気品ある容姿と格好だが、その見た目に合わない速度で彼女はこちらへと向かってくる。記憶にある優美な表情を浮かべている聖女とかなり乖離があるが、髪の毛の一部が極光に輝いているので聖女エステルに違いない。
聖女はアカシアの前まで来ると、切羽詰まった顔でいきなり問いただし始めた。
「アカシア! 前回渡した歴代聖女の覚醒についてまとめた資料は読み終えたのかしら!?」
「えーっと、次お会いする時には読み終えてます、はい」
「まだ読んでなかったのね! 私の年齢知ってる!? もう36よ! 3年ぐらいで任期が終わるって聞いていたのに、気がつけば歴代最長よ! 最初の後任候補は魔女になるし、その後は失踪したり、聖女の力に目覚めなかったり……。もう私にはアカシアだけが頼みの綱なの。女神様に認めてもらわないと! アカシア、頼むわよ、ねえ!?」
アカシアの両肩に手を置く聖女の目は本気だ。覇気の強さにシャルロットは戦くが、アカシアは慣れているのか暢気に笑っている。
「あはは、エステル様、そんなに元気ならまだまだ現役行けそうですよ?」
「元気なうちに違う生き方をしたいの!」
「そうでした、そうでした。エステル様の願いが成就するように私、頑張りますからとりあえず落ち着いてくださいよー。今日の主役は私じゃありませんし」
そのまま続けて「シャルロット様」とアカシアが呼ぶ。この流れは挨拶する流れではないと思いつつも、シャルロットは暢気な聖女候補の横に並ぶと淑女の礼をした。
「シャルロット・ダンヴェザと申します。この度は貴重なお時間をいただきまして、誠にありがとうございます」
シャルロットが優美に挨拶を済ませると、エステルも気持ちが入れ替わったのか、ようやく普段式典などで目にする聖女の微笑みを浮かべた。

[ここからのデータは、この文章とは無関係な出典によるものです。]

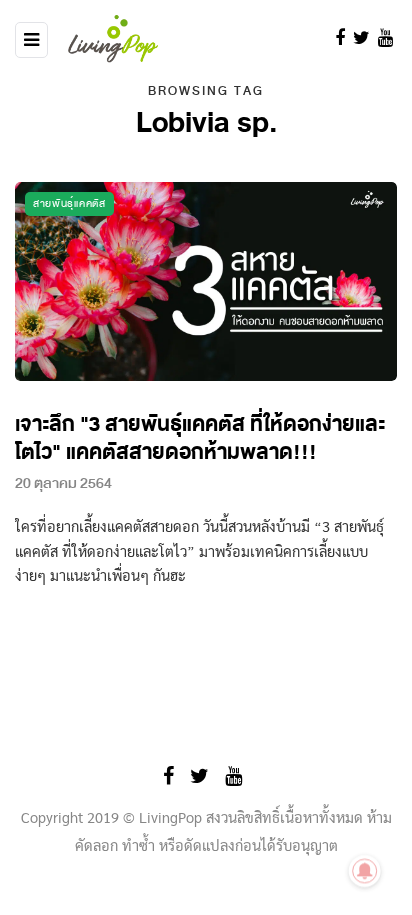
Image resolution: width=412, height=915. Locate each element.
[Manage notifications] (365, 871)
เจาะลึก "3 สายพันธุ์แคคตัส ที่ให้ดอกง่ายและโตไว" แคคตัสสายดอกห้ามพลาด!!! (200, 438)
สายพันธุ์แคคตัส (69, 203)
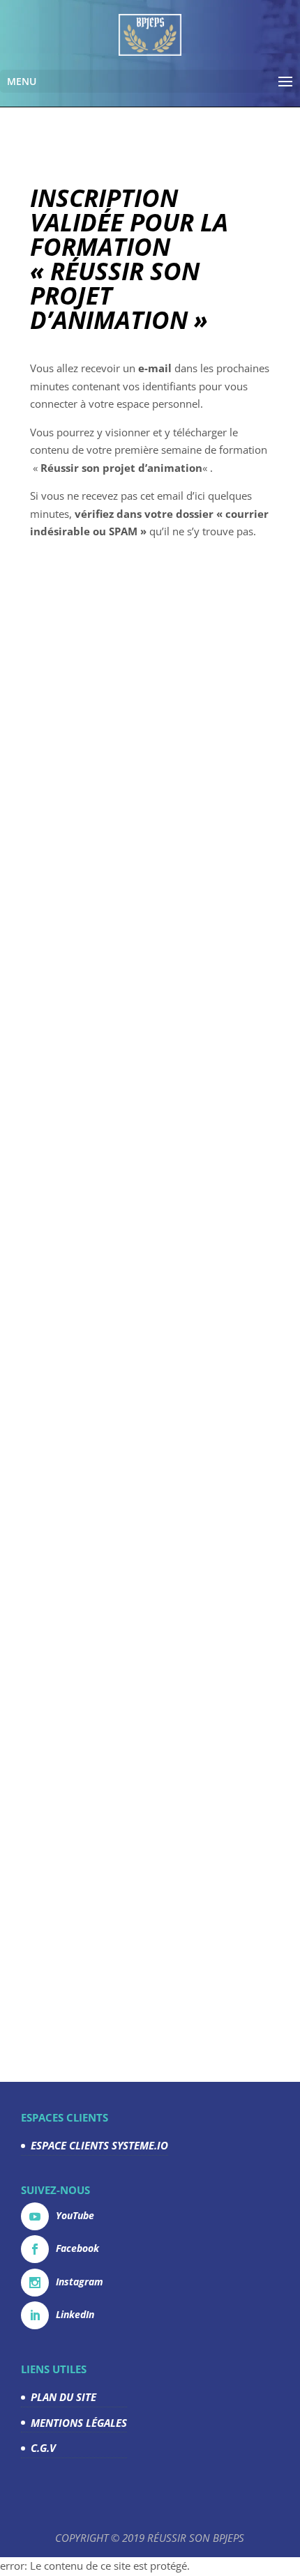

「女神にお仕えするエステルと申します。何度かお目にかかったことがございますが、このようにお話しするのは初めてですね。シャルロット様、アカシアから話は伺っています。私が初めて受け持った聖女候補によって、シャルロット様にご迷惑をおかけしていることも」
事前にアカシアが説明してくれていたようで、エステルはシャルロットに労わるような目を向けた。
「エステル様、シャル様の祝福が条件付きなのは私でも分かったのですが、他に分かりそうなことありますか?」
アカシアの質問を受け、エステルはシャルロットに断りを入れるとシャルロットの額に自身の手を重ね、目を閉じた。
「条件付きの祝福が3つ。その内の1つが大きな軸になっているわね。その軸に紐づいて残りの2つが存在しているわ。この2つに関しては条件というより、むしろ制限ね。だから、大きな軸の条件さえ達成できればかけられた祝福は全部完遂すると思うわ」
「流石、エステル様! 条件の詳細って分かりそうですか?」
シャルロットが知りたいことをアカシアが先に聞いてくれたが、残念なことにエステルの顔は曇っている。
「そうね、恋愛絡みの条件だということは分かるけど……。あと、制限も恋愛絡みね。うーん、でも、これ以上の情報は無理そう」
エステルは自身の手をシャルロットの額から手を離すと、申し訳なさそうな顔を二人に向けた。
「ごめんなさい、具体的に何をすれば達成できるかは見えないわ。ただ、恋愛絡みなのは間違いなくて。制限の対象となっている人物、例えば好きな人かしら? その相手が条件を達成するのに必要なのは確かね」
制限の対象かつ好きな人と言えばただ一人、セヴリードだ。セヴリードとの距離は以前に比べれば信じられないほど物理的にも精神的にも近くなったが、条件を達成するのに必要な人物と言われると、今の関係性ではとんでもなく難しく思えてしまう。
「あの、条件付きの祝福を消すことは難しいのでしょうか」
「残念ながらかけた者以外、消すことはできません。例え、元聖女候補がかけた祝福であったとしても不可能なのです。条件を達成するか、かけた者がこの世を去るか、その二つでしか消えることはないのです」
「……そうでしたか。ご教授いただきありがとうございました」
正直、今日の訪問でこの状況を改善出来るのではないかとシャルロットは期待していた。しかしながら、達成も消すことも不可能と言われてしまった。
期待し過ぎていたシャルロットが悪いのだが、落胆の表情は隠せなかった。
「元を辿れば私にも非があります。……とりあえず、座ってお話しましょう」
エステルはそう言って二人に席を勧めた。